Perhatikan bahwa Anda tidak harus mengikuti definisi di atas secara ketat selama ada pemetaan satu-ke-satu antara nama kategori dan indeks label.

Berdasarkan spesifikasi di atas, buatlah matriks dan vektor berikut ini dan simpanlah ke dalam file biner:

  • Training data feature matrix: X_{\rm train} \in \mathbb{R}^{N_t \times d}
  • Training data label matrix: Y_{\rm train} \in \mathbb{N}^{N_t}
  • Validation data feature matrix: X_{\rm valid} \in \mathbb{R}^{N_v \times d}
  • Validation data label matrix: Y_{\rm valid} \in \mathbb{N}^{N_v}
  • Test data feature matrix: X_{\rm test} \in \mathbb{R}^{N_e \times d}
  • Test data label matrix: Y_{\rm test} \in \mathbb{N}^{N_e}

Di sini, N_t, N_v, N_e masing-masing mewakili jumlah contoh dalam data pelatihan, data validasi, dan data uji.
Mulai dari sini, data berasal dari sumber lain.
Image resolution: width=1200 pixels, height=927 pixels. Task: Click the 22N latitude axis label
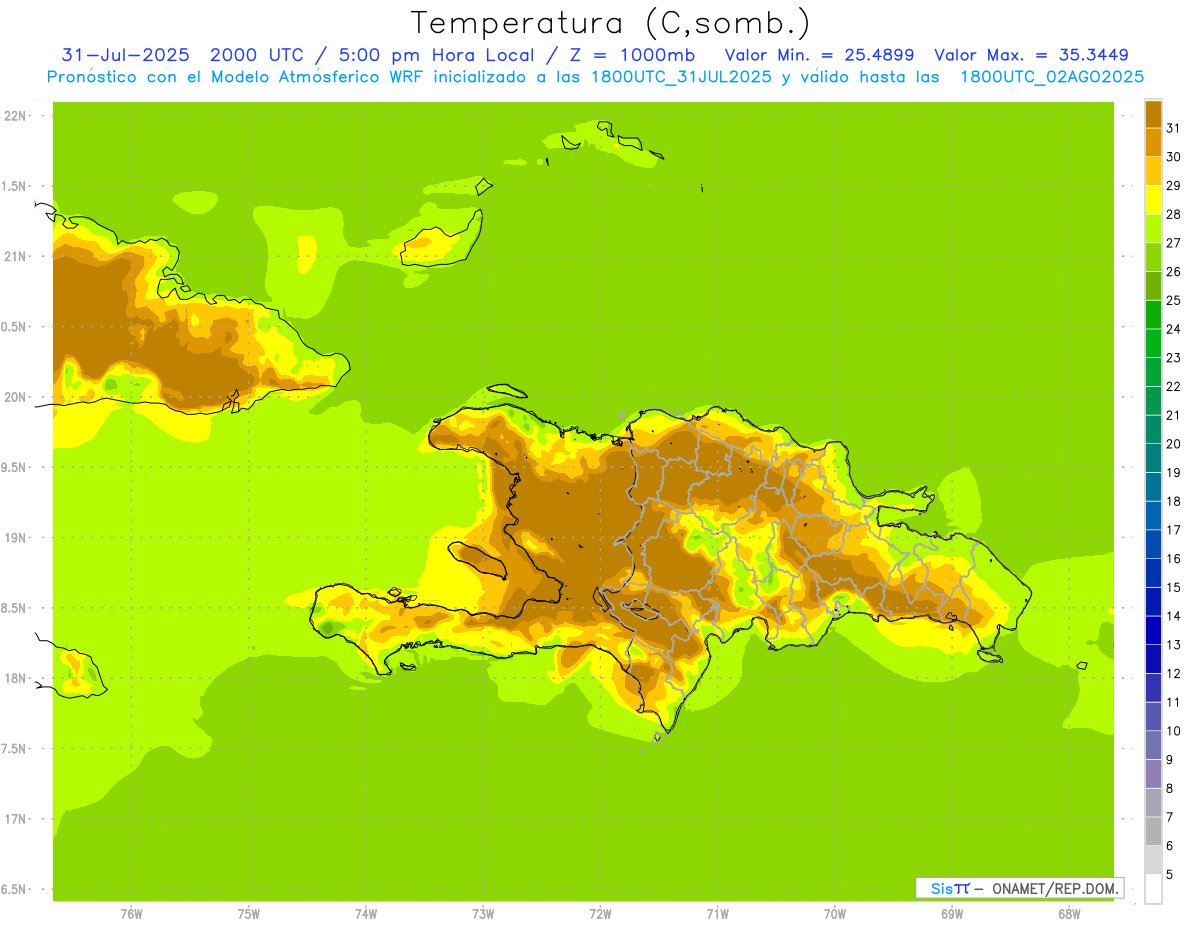17,116
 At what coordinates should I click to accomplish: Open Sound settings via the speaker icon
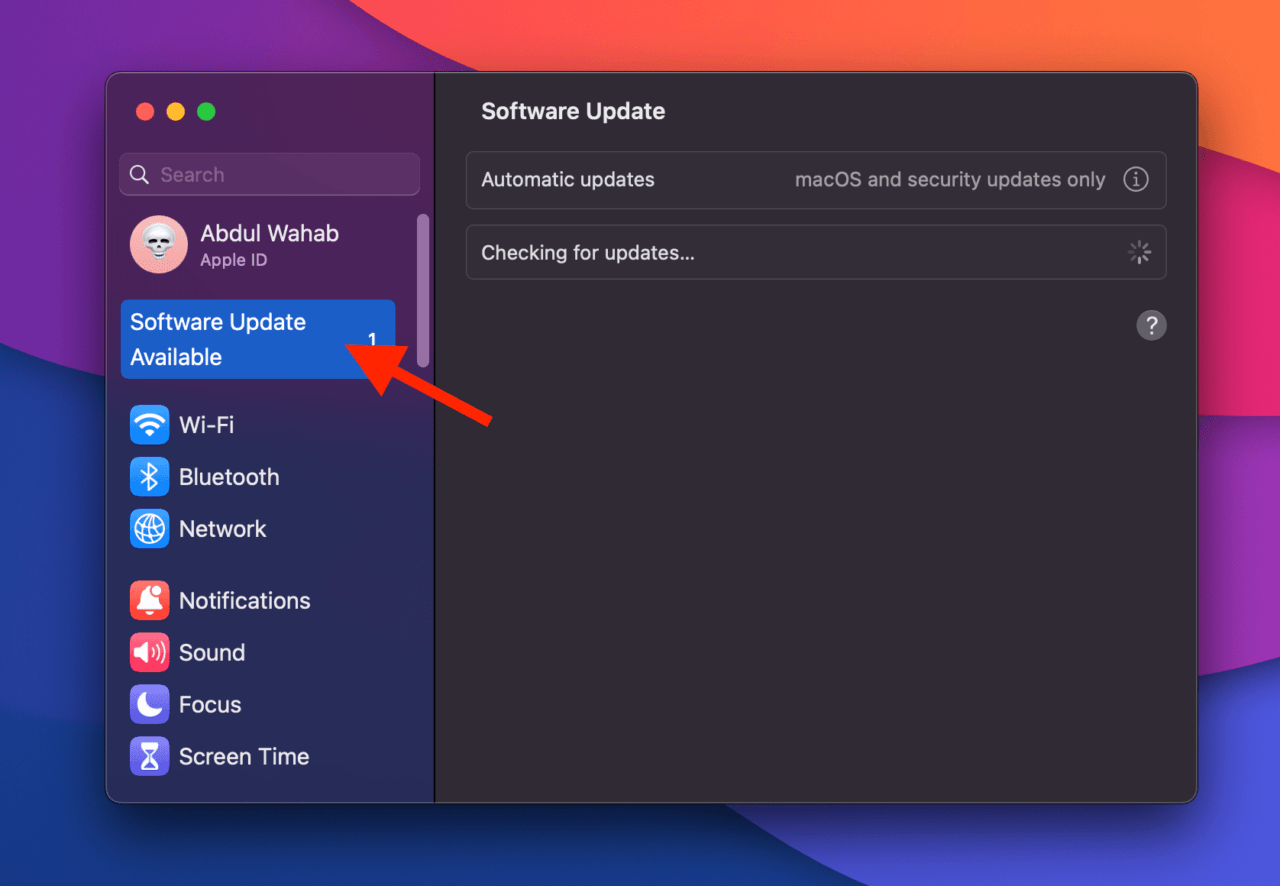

!wget https://archive.ics.uci.edu/ml/machine-learning-databases/00359/NewsAggregatorDataset.zip
!unzip NewsAggregatorDataset.zip

import pandas as pd
from sklearn.model_selection import train_test_split
from gensim.models import KeyedVectors
import string
import torch

df = pd.read_csv('./newsCorporay.csv',
                 header=None,
                 sep='\t',
                 names=['ID', 'TITLE', 'URL', 'PUBLISHER', 'CATEGORY', 'STORY', 'HOSTNAME', 'TIMESTAMP']
                 )

df = df.loc[df['PUBLISHER'].isin(['Reuters', 'Huffington Post', 'Businessweek', 'Contactmusic.com', 'Daily Mail']), ['TITLE', 'CATEGORY']]

# split data
train, valid_test = train_test_split(
    df,
    test_size=0.2,
    shuffle=True,
    random_state=42,
    stratify=df['CATEGORY']
)
valid, test = train_test_split(
    valid_test,
    test_size=0.5,
    shuffle=True,
    random_state=42,
    stratify=valid_test['CATEGORY']
)

model = KeyedVectors.load_word2vec_format('GoogleNews-vectors-negative300.bin.gz', binary=True)

def w2v(text):
  words = text.translate(str.maketrans(string.punctuation, ' '*len(string.punctuation))).split()
  vec = [model[word] for word in words if word in model]
  return torch.tensor(sum(vec) / len(vec))

# create x vectors
X_train = torch.stack([w2v(text) for text in train['TITLE']])
X_valid = torch.stack([w2v(text) for text in valid['TITLE']])
X_test = torch.stack([w2v(text) for text in test['TITLE']])

# create y vectors
category_dict = {'b': 0, 't': 1, 'e':2, 'm':3}
y_train = torch.tensor(train['CATEGORY'].map(lambda x: category_dict[x]).values)
y_valid = torch.tensor(valid['CATEGORY'].map(lambda x: category_dict[x]).values)
y_test = torch.tensor(test['CATEGORY'].map(lambda x: category_dict[x]).values)

# save
torch.save(X_train, 'X_train.pt')
torch.save(X_valid, 'X_valid.pt')
torch.save(X_test, 'X_test.pt')
torch.save(y_train, 'y_train.pt')
torch.save(y_valid, 'y_valid.pt')
torch.save(y_test, 'y_test.pt')

71. Building Single Layer Neural Network

Muat matriks dan vektor dari soal 70. Hitung operasi-operasi berikut ini pada data pelatihan:

\hat{y}_1=softmax(x_1W),\\\hat{Y}=softmax(X_{[1:4]}W)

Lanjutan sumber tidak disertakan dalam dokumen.